----- TEXTO FORNECIDO -----

A Alegria é a Prova dos Nove: muita forma para quase nenhum conteúdo

Retorno de Helena Ignez é marcado pelas experimentações de imagem e som

min de leitura

Realidade ou ficão?, é o que se pergunta o espectador desavisado de A Alegria é a Prova dos Nove, retorno de Helena Ignez ao posto de diretora. No auge dos 82 anos, a musa do Cinema marginal comemorou nos últimos meses uma porção de vezes, entre elas a abertura da sala em sua homenagem no Belas Artes e uma mostra que relembrava os grandes clássicos da carreira, em sua maioria ao lado do ex-parceiro Rogério Sganzerla.

----- REGISTROS DE DADOS -----

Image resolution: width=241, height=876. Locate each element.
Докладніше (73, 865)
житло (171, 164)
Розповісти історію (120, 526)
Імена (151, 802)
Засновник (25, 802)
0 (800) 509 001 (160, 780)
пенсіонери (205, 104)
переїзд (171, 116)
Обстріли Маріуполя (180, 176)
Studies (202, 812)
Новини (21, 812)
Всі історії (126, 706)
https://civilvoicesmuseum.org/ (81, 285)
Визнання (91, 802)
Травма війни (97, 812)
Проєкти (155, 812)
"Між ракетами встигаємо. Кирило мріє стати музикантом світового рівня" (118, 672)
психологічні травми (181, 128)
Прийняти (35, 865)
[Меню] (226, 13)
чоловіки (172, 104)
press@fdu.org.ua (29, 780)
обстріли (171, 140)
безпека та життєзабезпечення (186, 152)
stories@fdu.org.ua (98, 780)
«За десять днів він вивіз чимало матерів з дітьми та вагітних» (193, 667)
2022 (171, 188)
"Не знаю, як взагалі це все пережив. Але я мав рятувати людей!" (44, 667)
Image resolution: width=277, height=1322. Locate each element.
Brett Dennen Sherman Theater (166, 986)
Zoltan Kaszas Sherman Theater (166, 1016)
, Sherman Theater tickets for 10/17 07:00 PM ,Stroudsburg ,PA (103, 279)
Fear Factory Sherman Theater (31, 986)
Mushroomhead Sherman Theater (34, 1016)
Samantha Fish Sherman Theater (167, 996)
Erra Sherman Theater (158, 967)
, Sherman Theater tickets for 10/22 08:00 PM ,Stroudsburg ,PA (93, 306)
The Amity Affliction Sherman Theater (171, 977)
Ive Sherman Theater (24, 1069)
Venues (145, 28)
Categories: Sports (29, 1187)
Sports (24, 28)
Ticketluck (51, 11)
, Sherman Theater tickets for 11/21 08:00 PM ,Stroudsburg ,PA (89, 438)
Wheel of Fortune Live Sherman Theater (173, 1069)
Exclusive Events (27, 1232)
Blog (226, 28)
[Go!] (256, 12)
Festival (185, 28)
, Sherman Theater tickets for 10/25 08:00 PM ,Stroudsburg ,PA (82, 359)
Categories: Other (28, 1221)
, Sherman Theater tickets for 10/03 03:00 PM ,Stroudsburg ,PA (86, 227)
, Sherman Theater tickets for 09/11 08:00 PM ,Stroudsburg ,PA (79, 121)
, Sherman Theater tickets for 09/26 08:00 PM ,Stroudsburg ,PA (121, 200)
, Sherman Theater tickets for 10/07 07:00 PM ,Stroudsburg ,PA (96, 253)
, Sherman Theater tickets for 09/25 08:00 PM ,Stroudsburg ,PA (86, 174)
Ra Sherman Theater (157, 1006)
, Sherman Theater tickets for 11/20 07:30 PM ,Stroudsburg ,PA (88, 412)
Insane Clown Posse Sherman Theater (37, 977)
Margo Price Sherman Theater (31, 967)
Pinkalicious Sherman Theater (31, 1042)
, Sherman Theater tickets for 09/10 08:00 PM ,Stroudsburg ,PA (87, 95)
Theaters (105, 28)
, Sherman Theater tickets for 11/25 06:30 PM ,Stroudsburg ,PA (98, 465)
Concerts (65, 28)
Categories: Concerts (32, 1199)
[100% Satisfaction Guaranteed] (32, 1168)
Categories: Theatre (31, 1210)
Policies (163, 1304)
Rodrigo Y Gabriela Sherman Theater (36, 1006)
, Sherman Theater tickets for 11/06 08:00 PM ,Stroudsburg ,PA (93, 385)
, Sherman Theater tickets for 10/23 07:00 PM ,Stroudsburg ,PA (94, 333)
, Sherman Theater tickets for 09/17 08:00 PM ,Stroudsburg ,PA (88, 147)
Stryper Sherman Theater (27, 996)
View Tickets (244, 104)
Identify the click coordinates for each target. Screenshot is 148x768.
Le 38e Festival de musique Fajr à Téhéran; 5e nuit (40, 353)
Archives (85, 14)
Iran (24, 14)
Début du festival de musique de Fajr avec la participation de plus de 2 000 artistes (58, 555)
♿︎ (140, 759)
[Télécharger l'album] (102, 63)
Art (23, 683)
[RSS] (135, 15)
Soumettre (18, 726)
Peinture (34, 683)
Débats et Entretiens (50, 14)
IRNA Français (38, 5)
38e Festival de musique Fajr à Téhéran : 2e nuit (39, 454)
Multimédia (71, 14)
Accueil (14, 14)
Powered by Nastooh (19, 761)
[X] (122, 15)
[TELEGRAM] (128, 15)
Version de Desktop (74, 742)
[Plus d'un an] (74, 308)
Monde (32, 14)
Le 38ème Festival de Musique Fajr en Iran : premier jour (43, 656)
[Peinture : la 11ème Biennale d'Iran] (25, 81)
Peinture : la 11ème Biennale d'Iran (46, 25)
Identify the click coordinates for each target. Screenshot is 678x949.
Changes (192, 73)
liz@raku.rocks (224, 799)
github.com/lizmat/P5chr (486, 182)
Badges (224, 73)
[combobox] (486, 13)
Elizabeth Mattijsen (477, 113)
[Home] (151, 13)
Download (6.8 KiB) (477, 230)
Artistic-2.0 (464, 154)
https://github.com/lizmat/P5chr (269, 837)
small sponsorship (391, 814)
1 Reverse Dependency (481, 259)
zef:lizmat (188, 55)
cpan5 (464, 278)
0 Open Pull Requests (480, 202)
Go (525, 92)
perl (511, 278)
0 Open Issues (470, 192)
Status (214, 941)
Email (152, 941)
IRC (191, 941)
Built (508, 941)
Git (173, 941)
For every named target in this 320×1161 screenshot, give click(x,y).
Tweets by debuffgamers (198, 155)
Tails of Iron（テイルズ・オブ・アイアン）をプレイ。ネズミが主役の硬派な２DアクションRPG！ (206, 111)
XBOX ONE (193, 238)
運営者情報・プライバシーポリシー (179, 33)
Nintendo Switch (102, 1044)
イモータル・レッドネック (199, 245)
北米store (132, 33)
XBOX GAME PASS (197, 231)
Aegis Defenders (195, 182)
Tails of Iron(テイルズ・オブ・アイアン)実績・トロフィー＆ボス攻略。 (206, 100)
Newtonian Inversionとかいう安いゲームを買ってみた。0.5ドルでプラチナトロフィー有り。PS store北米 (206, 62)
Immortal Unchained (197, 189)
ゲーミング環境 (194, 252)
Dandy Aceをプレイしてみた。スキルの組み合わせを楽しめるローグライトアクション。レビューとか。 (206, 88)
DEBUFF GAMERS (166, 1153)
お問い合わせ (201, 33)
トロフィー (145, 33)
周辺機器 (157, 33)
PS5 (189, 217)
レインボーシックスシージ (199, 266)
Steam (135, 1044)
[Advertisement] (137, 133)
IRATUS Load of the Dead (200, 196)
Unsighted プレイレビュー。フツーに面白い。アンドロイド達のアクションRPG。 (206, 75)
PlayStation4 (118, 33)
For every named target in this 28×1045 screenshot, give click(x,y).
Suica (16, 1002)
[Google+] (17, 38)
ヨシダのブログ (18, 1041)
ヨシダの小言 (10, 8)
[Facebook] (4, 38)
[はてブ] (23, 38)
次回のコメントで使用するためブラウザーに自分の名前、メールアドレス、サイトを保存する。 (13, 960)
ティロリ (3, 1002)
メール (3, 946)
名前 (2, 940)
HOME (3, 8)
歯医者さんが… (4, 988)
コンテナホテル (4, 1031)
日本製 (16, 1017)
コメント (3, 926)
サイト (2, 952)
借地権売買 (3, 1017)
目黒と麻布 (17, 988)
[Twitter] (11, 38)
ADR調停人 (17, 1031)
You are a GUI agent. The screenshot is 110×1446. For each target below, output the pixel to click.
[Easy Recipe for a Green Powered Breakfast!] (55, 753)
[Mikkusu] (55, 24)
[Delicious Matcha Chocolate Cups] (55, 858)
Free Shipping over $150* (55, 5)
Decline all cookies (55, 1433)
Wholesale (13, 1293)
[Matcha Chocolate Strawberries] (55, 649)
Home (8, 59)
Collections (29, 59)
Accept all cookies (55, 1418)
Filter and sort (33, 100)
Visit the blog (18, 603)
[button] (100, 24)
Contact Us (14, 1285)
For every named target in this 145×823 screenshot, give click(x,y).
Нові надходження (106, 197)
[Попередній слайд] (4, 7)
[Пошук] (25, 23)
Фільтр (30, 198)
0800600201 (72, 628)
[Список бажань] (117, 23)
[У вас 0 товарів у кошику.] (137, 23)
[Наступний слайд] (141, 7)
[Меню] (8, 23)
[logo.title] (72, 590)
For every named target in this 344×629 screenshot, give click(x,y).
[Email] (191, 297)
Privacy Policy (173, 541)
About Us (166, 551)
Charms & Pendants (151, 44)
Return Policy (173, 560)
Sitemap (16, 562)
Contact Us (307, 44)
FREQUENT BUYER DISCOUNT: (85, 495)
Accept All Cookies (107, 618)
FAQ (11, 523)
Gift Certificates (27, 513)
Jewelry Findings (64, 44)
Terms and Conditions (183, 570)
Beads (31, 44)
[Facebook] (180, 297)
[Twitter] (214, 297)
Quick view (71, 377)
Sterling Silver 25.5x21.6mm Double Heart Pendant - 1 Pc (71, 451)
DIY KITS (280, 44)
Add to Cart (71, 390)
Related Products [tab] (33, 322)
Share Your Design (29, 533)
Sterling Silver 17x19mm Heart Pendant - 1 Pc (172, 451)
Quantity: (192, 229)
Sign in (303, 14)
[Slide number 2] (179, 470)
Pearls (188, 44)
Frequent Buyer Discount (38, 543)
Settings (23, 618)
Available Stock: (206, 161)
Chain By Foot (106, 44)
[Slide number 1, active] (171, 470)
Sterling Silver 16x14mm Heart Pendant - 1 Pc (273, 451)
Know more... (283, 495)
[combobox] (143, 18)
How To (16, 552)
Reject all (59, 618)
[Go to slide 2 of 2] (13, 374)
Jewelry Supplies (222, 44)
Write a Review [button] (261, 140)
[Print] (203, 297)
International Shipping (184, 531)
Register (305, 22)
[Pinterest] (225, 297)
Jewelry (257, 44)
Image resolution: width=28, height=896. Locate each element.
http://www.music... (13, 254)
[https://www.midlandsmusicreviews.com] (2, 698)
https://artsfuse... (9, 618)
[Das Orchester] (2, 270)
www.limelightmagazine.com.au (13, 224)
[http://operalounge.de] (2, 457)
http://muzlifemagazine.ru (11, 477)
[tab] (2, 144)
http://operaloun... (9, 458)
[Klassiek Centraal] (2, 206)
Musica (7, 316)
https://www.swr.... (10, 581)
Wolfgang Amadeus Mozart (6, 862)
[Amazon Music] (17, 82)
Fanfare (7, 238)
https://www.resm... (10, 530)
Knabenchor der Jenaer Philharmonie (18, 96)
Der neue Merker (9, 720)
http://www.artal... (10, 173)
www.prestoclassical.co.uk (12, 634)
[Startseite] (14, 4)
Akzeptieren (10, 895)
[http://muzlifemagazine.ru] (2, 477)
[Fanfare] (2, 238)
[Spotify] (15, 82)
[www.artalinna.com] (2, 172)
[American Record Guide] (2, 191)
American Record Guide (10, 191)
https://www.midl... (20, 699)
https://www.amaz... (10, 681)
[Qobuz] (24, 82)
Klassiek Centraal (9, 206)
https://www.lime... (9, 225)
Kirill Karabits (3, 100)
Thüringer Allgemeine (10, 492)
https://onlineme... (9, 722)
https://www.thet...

-----

● **EXERCÍCIO PROPOSTO 1**
Responda com base na crítica do filme A Alegria é a Prova dos Nove:
(a) Segundo o título, o filme tem muita forma para quanto conteúdo?
(b) De acordo com o subtítulo, o retorno de Helena Ignez é marcado por quê?
(c) Que idade o texto atribui a Helena Ignez?
● **EXERCÍCIO PROPOSTO 2**
Transcreva da crítica do filme A Alegria é a Prova dos Nove o trecho que começa em "A Alegria é a Prova dos Nove: muita" e vai até "ex-parceiro Rogério Sganzerla.", incluindo essas palavras.

● **RESPOSTA ESPERADA 1**
(a) Quase nenhum conteúdo.
(b) Pelas experimentações de imagem e som.
(c) 82 anos.

● **RESPOSTA ESPERADA 2**
A Alegria é a Prova dos Nove: muita forma para quase nenhum conteúdo

Retorno de Helena Ignez é marcado pelas experimentações de imagem e som

min de leitura

Realidade ou ficão?, é o que se pergunta o espectador desavisado de A Alegria é a Prova dos Nove, retorno de Helena Ignez ao posto de diretora. No auge dos 82 anos, a musa do Cinema marginal comemorou nos últimos meses uma porção de vezes, entre elas a abertura da sala em sua homenagem no Belas Artes e uma mostra que relembrava os grandes clássicos da carreira, em sua maioria ao lado do ex-parceiro Rogério Sganzerla.